▶ WHAT NEEDS TO BE DONE
Each line from the opening of the records that follow to the line with "You are a computer-use agent. Viewport: 1032px" needs to be written out exactly. Add nothing.

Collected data
=-=-=

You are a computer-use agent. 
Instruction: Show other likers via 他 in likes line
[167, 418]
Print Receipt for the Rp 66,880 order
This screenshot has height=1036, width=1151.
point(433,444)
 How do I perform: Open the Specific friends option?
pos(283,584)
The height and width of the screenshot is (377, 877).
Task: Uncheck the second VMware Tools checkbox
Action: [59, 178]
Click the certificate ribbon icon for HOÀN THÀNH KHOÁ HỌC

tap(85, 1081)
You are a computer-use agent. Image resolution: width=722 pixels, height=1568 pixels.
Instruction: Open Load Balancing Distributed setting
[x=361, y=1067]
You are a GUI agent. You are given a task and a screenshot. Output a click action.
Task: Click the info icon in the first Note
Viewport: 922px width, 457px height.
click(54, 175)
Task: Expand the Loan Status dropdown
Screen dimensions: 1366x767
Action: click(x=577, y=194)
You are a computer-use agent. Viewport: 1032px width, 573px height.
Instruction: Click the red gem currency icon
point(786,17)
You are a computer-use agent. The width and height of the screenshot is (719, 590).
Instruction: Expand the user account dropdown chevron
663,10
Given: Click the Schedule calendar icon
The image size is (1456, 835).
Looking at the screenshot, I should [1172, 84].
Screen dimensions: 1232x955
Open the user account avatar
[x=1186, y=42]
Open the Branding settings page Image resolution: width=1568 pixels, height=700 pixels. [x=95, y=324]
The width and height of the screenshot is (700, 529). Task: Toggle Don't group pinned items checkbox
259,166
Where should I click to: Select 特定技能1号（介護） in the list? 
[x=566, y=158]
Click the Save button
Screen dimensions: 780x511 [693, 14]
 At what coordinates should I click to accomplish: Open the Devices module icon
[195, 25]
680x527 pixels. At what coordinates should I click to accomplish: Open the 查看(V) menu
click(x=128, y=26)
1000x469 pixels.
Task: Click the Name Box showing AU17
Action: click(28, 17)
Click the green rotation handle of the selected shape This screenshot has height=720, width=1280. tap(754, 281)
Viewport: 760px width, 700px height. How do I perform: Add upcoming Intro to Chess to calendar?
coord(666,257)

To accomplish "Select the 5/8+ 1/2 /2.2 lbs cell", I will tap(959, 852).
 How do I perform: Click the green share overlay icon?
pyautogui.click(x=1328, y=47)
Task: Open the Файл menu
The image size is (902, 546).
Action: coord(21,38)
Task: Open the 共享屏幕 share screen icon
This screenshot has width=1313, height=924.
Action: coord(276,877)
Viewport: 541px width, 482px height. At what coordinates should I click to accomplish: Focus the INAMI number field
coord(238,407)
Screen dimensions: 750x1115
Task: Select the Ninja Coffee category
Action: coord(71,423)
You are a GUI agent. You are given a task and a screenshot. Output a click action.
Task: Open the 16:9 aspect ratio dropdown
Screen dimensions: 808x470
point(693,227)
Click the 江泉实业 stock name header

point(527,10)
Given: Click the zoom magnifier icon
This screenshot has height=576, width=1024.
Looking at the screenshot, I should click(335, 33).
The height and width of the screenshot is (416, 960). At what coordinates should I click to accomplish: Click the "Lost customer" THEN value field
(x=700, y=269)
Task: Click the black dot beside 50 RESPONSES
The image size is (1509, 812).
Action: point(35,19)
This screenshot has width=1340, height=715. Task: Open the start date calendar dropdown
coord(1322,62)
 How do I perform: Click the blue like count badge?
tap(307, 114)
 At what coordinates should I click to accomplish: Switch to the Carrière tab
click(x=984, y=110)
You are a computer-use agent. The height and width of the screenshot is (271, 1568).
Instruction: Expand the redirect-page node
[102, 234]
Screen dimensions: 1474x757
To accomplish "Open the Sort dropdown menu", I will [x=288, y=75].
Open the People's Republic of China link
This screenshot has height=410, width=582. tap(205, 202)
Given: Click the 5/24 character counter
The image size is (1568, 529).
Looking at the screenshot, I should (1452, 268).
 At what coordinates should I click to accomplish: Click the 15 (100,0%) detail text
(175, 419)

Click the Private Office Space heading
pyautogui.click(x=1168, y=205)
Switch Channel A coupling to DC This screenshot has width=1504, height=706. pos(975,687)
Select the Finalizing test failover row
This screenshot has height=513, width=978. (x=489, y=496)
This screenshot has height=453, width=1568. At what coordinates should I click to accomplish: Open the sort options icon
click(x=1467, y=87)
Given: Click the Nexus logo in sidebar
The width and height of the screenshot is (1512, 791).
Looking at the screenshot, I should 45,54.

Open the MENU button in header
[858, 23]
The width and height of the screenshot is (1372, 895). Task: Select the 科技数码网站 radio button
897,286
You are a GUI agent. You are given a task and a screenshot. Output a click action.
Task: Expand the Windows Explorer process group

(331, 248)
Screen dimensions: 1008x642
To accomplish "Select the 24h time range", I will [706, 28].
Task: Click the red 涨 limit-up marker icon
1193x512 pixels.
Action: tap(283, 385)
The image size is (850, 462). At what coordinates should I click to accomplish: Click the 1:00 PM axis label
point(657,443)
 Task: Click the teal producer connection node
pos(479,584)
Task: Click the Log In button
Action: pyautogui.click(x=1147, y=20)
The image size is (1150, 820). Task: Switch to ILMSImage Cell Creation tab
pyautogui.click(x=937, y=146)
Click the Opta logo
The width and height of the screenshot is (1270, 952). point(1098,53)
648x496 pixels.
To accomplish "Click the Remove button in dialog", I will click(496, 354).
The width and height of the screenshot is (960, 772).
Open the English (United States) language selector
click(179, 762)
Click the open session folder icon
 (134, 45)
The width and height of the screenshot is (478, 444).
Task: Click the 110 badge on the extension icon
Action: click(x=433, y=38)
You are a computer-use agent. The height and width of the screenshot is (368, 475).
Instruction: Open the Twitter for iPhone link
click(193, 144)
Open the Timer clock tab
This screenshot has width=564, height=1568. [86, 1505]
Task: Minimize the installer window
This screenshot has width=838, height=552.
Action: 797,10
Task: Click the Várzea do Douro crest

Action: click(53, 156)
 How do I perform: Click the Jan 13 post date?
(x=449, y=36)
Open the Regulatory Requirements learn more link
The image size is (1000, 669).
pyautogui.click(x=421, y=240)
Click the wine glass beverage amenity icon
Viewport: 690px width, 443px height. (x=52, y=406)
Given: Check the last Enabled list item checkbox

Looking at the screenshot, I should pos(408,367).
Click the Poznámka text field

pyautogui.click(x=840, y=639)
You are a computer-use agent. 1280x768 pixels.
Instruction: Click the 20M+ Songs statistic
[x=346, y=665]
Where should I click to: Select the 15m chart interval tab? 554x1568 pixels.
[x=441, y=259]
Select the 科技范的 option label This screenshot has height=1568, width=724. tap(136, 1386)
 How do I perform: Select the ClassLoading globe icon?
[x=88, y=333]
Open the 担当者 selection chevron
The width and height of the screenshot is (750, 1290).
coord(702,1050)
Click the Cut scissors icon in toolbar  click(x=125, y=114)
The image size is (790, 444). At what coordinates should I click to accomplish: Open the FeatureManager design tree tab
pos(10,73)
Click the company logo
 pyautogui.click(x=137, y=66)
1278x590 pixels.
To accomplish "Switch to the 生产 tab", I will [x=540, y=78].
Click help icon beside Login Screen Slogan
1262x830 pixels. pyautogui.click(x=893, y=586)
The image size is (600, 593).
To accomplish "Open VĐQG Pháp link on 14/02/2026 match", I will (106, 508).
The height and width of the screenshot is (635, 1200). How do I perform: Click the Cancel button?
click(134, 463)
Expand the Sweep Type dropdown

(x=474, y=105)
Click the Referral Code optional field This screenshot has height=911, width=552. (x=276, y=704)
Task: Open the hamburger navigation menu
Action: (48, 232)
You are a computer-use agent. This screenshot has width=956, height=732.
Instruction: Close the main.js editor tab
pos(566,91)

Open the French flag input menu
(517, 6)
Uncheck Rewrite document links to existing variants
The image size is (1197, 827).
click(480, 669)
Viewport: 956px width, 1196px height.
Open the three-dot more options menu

=-=-=

▶ TASK ANSWER
You are a computer-use agent. 
Instruction: Show other likers via 他 in likes line
[167, 418]
Print Receipt for the Rp 66,880 order
This screenshot has height=1036, width=1151.
point(433,444)
 How do I perform: Open the Specific friends option?
pos(283,584)
The height and width of the screenshot is (377, 877).
Task: Uncheck the second VMware Tools checkbox
Action: [59, 178]
Click the certificate ribbon icon for HOÀN THÀNH KHOÁ HỌC

tap(85, 1081)
You are a computer-use agent. Image resolution: width=722 pixels, height=1568 pixels.
Instruction: Open Load Balancing Distributed setting
[x=361, y=1067]
You are a GUI agent. You are given a task and a screenshot. Output a click action.
Task: Click the info icon in the first Note
Viewport: 922px width, 457px height.
click(54, 175)
Task: Expand the Loan Status dropdown
Screen dimensions: 1366x767
Action: click(x=577, y=194)
You are a computer-use agent. Viewport: 1032px width, 573px height.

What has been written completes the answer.